__Directions__
Reproduce, word for word, the passage of the FPGA discussion below that begins with the words containing "A completely different" and ends with "doing ternary math?".

Now that I have done more than enough CPU design inside FPGAs, I wanted to try something new, some computation heavy things that could benefit from an FPGA. Does anyone here know how feasable it'd be to implement something like that on an FPGA? I only have rather small chips (artix-7 35T and polarfire SoC with 95k logic slices). So I know I won't be able to press a full LLM into that, but something should be possible.
Maybe I should refresh the fundamentals though and start with MNIST. But the question is rather: What is a realistic goal that I could possibly reach with these small FPGAs? Performance might be secondary, I am rather interested in what's possible regarding complexity/features on a small device.
Also has anyone here compiled openCL (or GL?) kernels for FPGAs and can give me a starting point? I was wondering if it's possible to have a working backend for something like tinygrad[1]. I think this would be a good way to learn all the different layers on how such frameworks actually work
The code itself is surprisingly small/tight. I'm been playing with llama.cpp for the last few days. The CPU only archive is like 8Mb on gitlab, and there is no memory allocation during run time. My ancient laptop (as in 2014!) is sweating but producing spookily good output with quantized 7B models.
(I'm mainly commenting to have someone correct me, by the way, since I'm interested in this question too!)
https://academia.stackexchange.com/questions/132315/how-to-a...
Possibly, yes. I have no concrete plans yet. Maybe language models are the wrong area though. Some general either image classification or object detection would be neat (say lane detection with a camera or something like that)
Now if the FPGA card had a large amount of GPU tier memory then that would help.
Or glasses that can detect threats/opportunities in the environment and call them out via ear plugs, for the vision-impaired.
And speed up comes from the memory io, compensated a bit by the need to unpack these weights before using them…
Did I get this right?
A completely different approach is differentiable logic networks. You end up with a logic-gate network after training. This logic gate network would be very easy to translate into Verilog or VHDL. https://github.com/Felix-Petersen/difflogic
> The code itself is surprisingly small/tight. I'm been playing with llama.cpp for the last few days.
Is there a bitnet model that runs on llama.cpp? (looks like it: https://www.reddit.com/r/LocalLLaMA/comments/1dmt4v7/llamacp...) which bitnet model did you use?
If it were to catch on then perhaps we'd see Intel, AMD, ARM adding math ops optimized for doing ternary math?

__Entries shown__
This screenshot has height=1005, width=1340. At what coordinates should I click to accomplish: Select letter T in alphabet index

* * *

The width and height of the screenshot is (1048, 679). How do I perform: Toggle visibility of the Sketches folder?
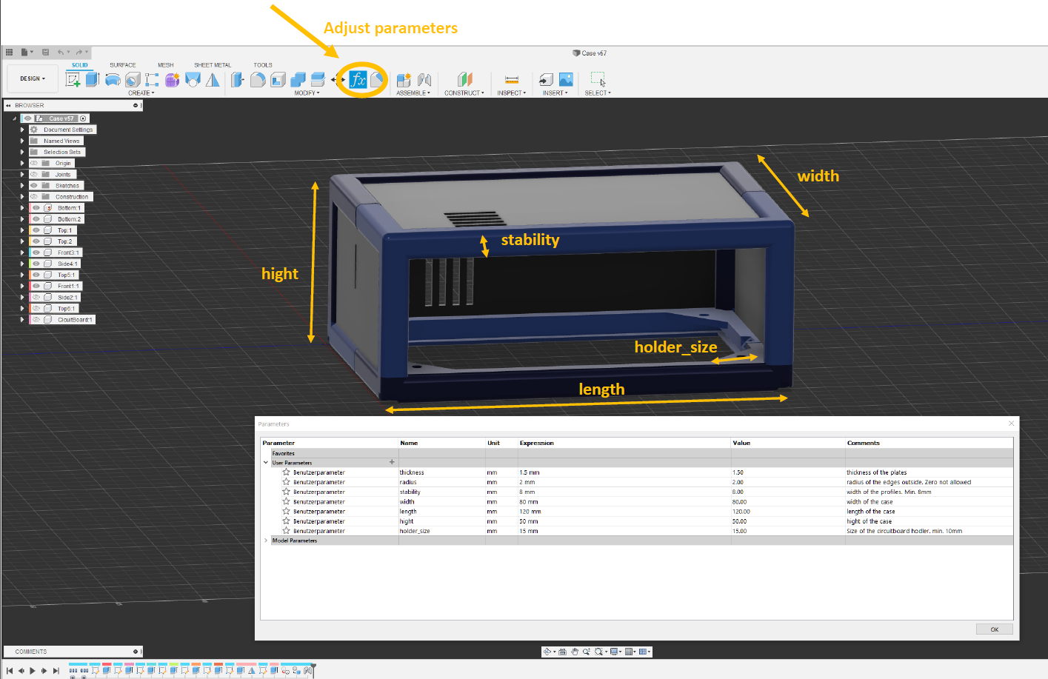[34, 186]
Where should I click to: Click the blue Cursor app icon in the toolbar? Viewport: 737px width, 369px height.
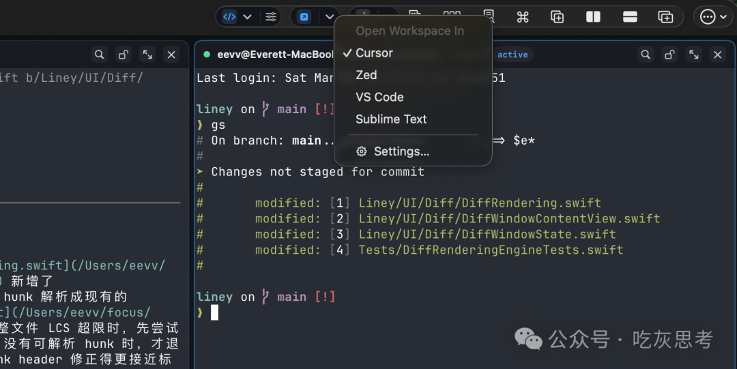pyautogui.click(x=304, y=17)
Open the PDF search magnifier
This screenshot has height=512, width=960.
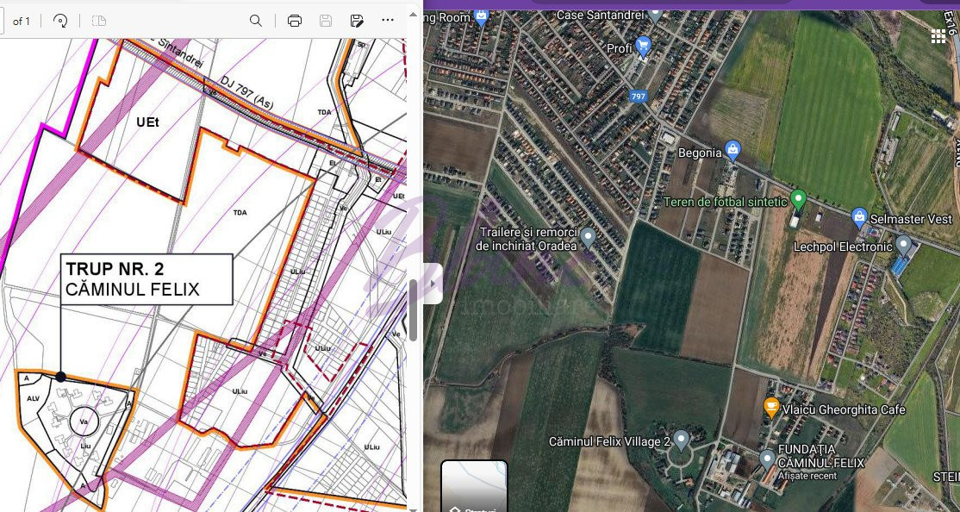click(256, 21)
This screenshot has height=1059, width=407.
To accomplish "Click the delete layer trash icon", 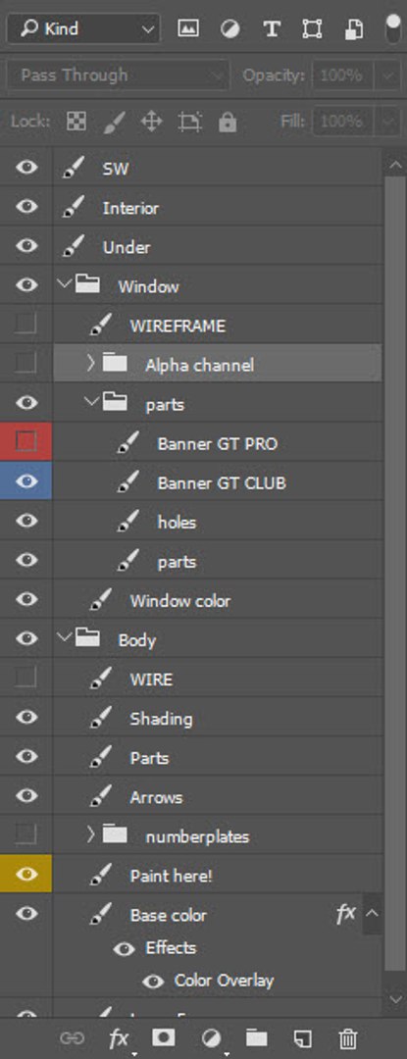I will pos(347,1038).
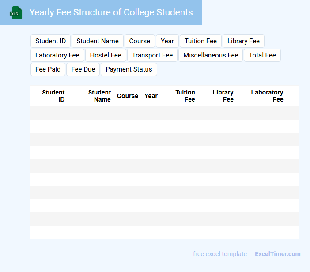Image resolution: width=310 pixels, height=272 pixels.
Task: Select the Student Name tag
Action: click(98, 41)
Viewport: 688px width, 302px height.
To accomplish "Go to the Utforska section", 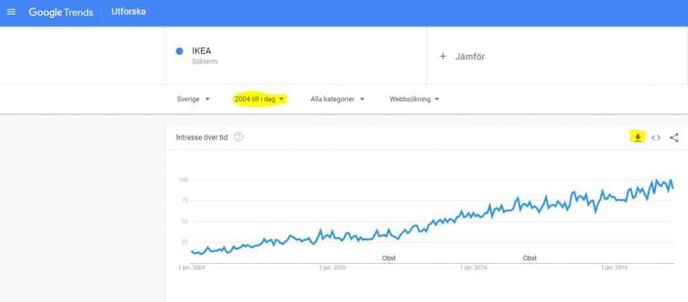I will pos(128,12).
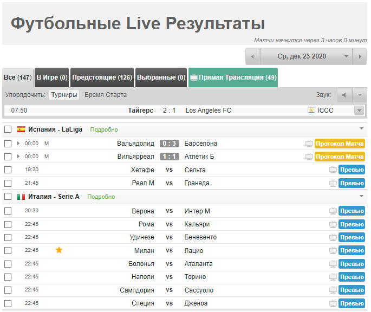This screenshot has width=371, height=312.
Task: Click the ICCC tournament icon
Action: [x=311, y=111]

...

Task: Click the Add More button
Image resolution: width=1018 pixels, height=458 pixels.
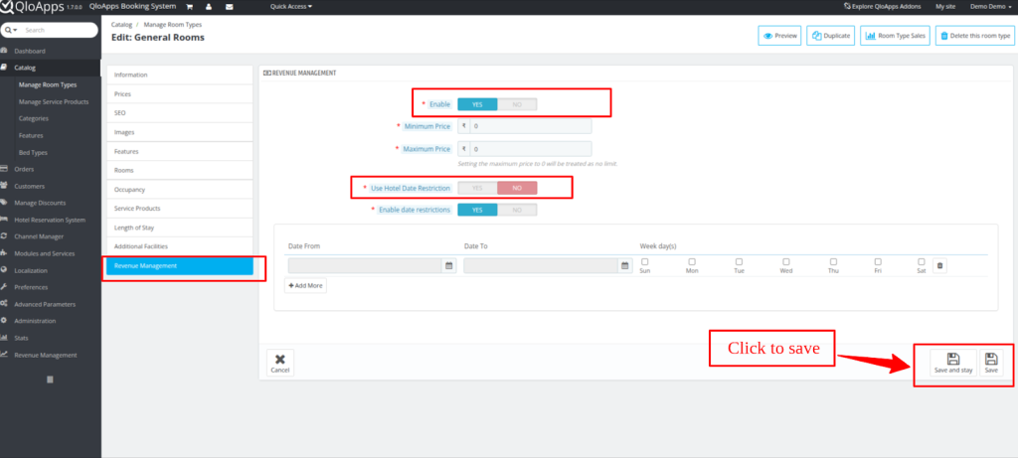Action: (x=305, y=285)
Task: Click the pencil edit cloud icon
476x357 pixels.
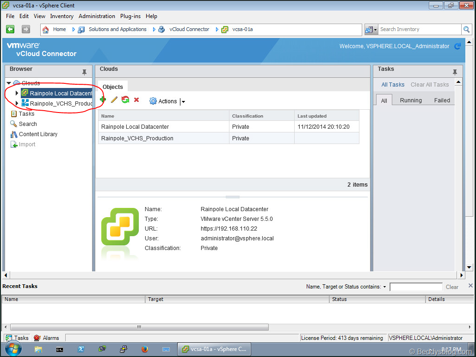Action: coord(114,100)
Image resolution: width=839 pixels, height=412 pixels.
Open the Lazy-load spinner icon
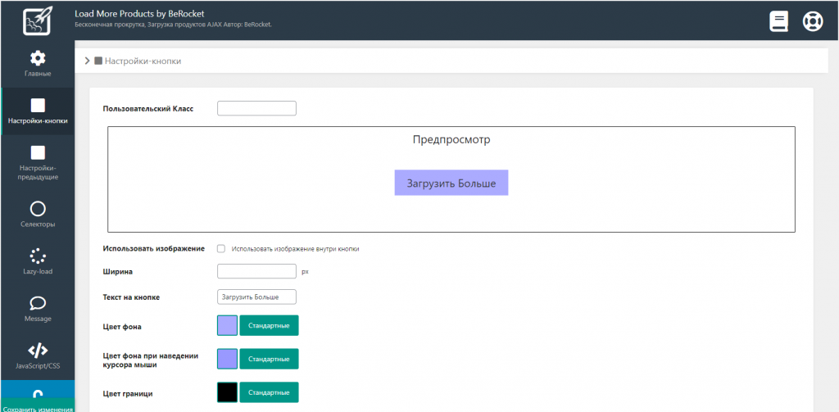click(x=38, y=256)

__Solution below__
A completely different approach is differentiable logic networks. You end up with a logic-gate network after training. This logic gate network would be very easy to translate into Verilog or VHDL. https://github.com/Felix-Petersen/difflogic
> The code itself is surprisingly small/tight. I'm been playing with llama.cpp for the last few days.
Is there a bitnet model that runs on llama.cpp? (looks like it: https://www.reddit.com/r/LocalLLaMA/comments/1dmt4v7/llamacp...) which bitnet model did you use?
If it were to catch on then perhaps we'd see Intel, AMD, ARM adding math ops optimized for doing ternary math?